The script run_analysis.R generates a tidy data set of average sensor readings of accelerometer data for 30 different test subjects while performing any one of 6 different activities.
The resulting file, averages_by_subject.txt, can be read into R using the read.table or read.csv file. The file is ascii text delimited by commas with a header row giving column names. See the accompanying file CODEBOOK.md for details of what the columns represent.
The data comes from a study of activity monitoring using smart phones, conducted at Università degli Studi di Genova in Genova, Italy.
This script requires the R package reshape2.
It also requires the source data (see below) to be unzipped in the current working directory. Specifically it requires the following files (including some in 2 sub-directories, test/ and train/):
- features.txt
- activity_labels.txt
- test/X_test.txt
- test/y_test.txt
- test/subject_test.txt
- train/X_train.txt
- train/y_train.txt
- train/subject_train.txt
Download the source data here. Unzip it to create directory "UCI HAR Dataset". Set that as your working directory when you run the script run_analysis.R .
The unzipped archive contains files README.txt and features_info.txt with detailed information about how the measurements were generated.
Further background information about the project.
The original data set contains 17 basic measurements types derived from raw accelerometer and gyroscopic data. 8 of these measurement were made on 3 axes (X, Y, and Z), and thus have 3 values each.
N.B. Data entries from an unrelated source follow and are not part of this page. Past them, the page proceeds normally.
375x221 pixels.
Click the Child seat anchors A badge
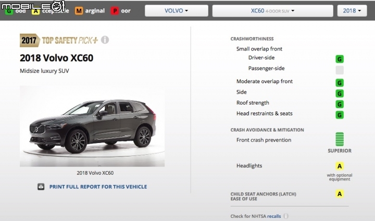[x=340, y=194]
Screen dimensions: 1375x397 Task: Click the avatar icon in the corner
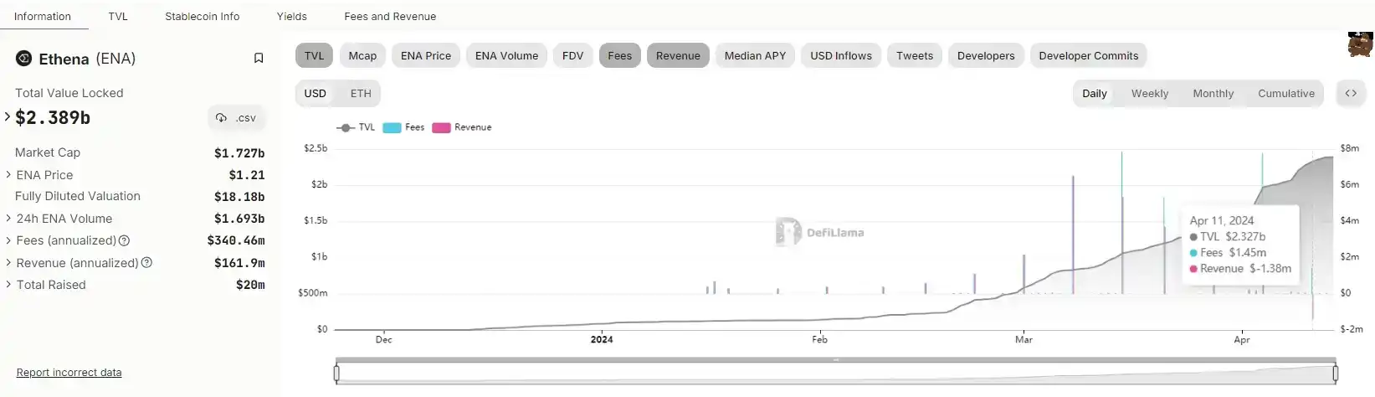coord(1360,44)
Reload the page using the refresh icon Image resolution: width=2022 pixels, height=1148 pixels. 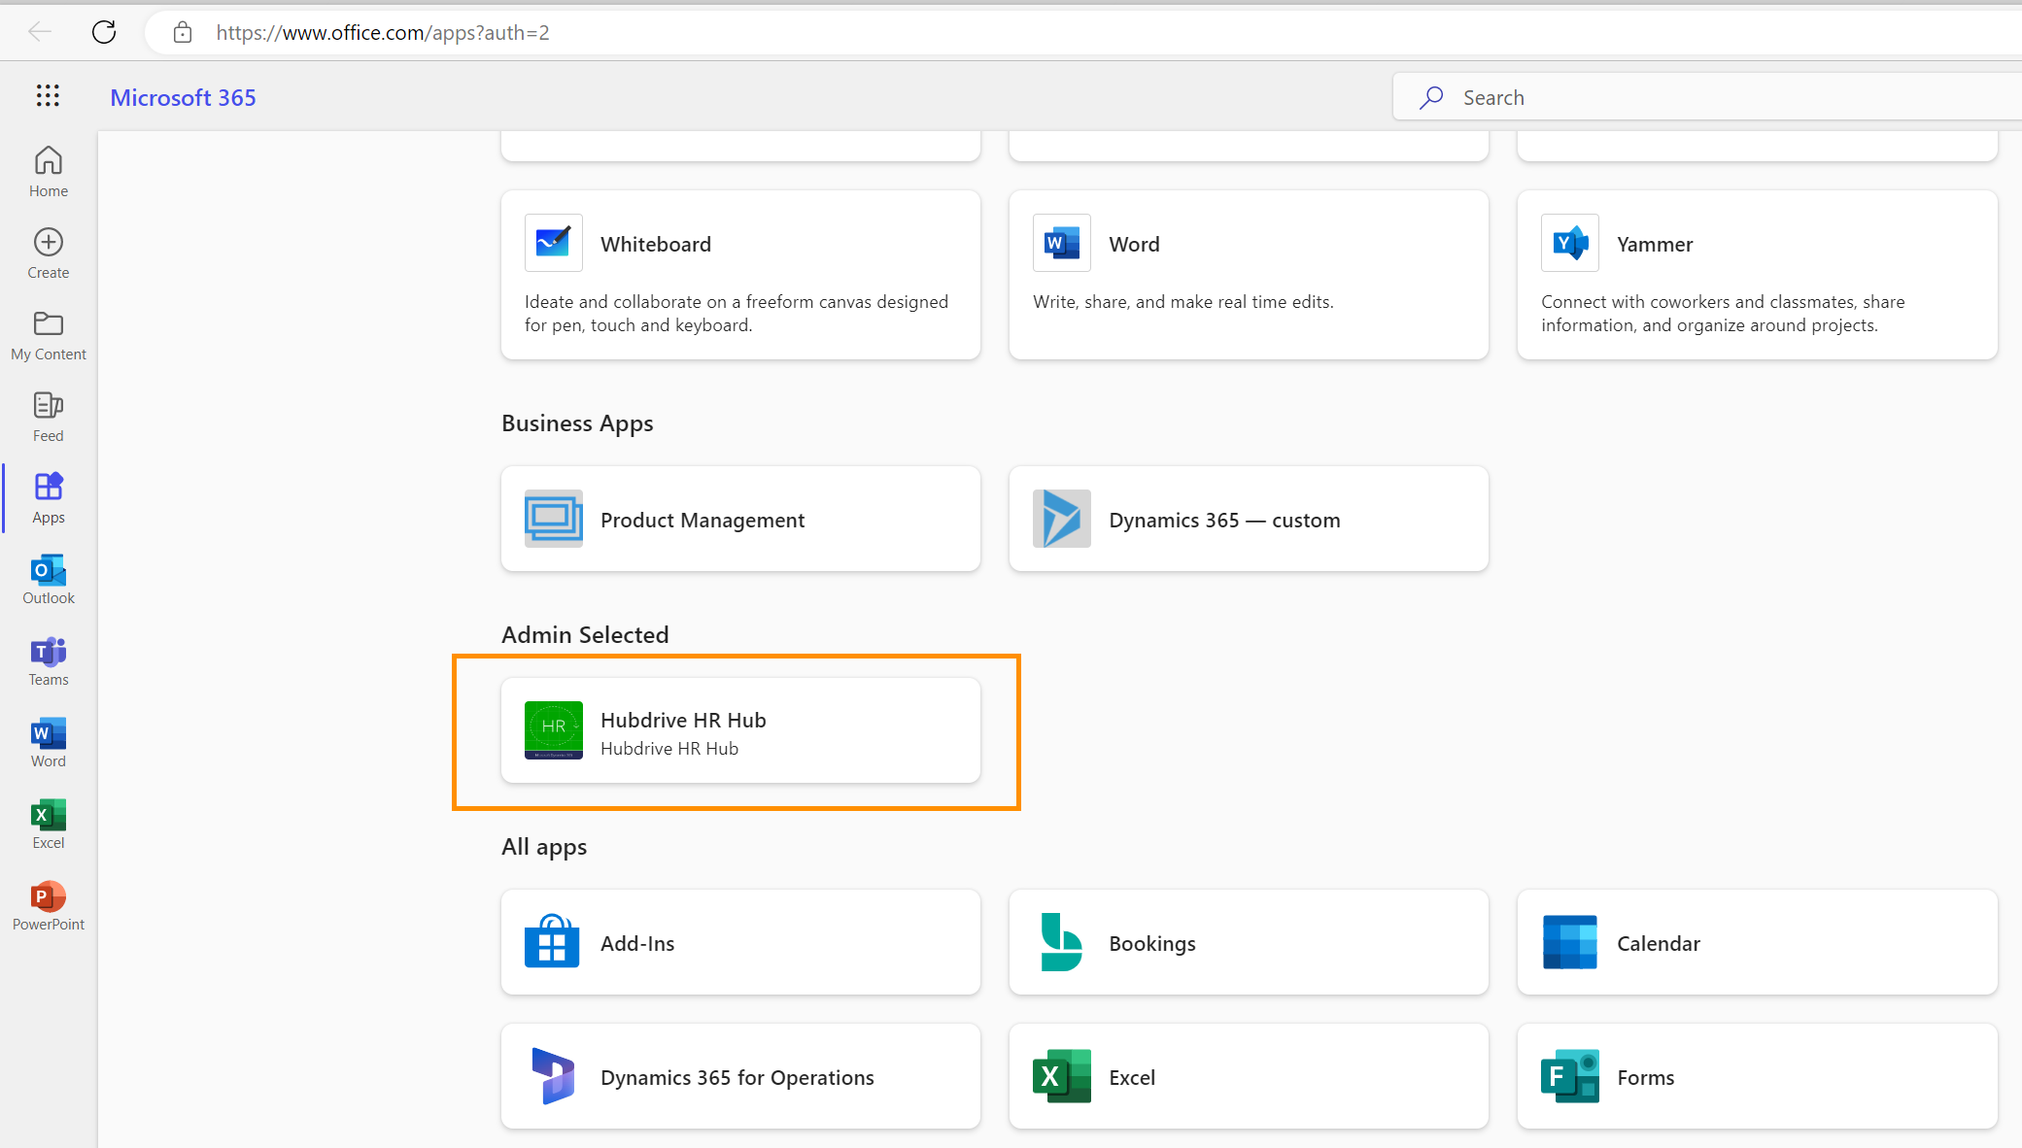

All in all there are a total of 33 basic measurements. Multiple such measurements were sampled throughout a given activity session with a particular subject. The original researchers calculated the mean and standard deviation of the samples for all 33 measurements during one activity session, resulting in 66 values per each activity session per each subject. They normalized the resulting values to fall in the range [-1, +1], which is desirable for machine learning algorithms.
These 66 normalized values per subject per activity session are taken as inputs to this current analysis. The current analysis calculates the average of each of these 66 values across all sessions for a given activity, for a given subject, and generates a resulting tidy data set. More details about the specific column variables are in the CODEBOOK.md file in this repository.
Whether it is more desirable for a given tidy data set to be "narrow" or "wide" depends on how it will be subsequently used. It would also have been plausible to create separate columns for each different activity (so for example, to have one column for tBodyAcc.mean.X_LAYING and a different column for tBodyAcc.mean.X_SITTING, etc.). Having a narrower data set makes is easier to compare values for different activity types, whether by directly comparing values "by eye" or by generating visualizations such as scatter plots. For this reason I chose to go with a narrower result set, with two dimensions (subject and activity) per each row.
Hadley Wickham's paper on tidy data includes a discussion of how the same data could be presented both in narrow and wide forms, with both options being considered equally tidy. See also this discussion in the Coursera class forum (Coursera login required).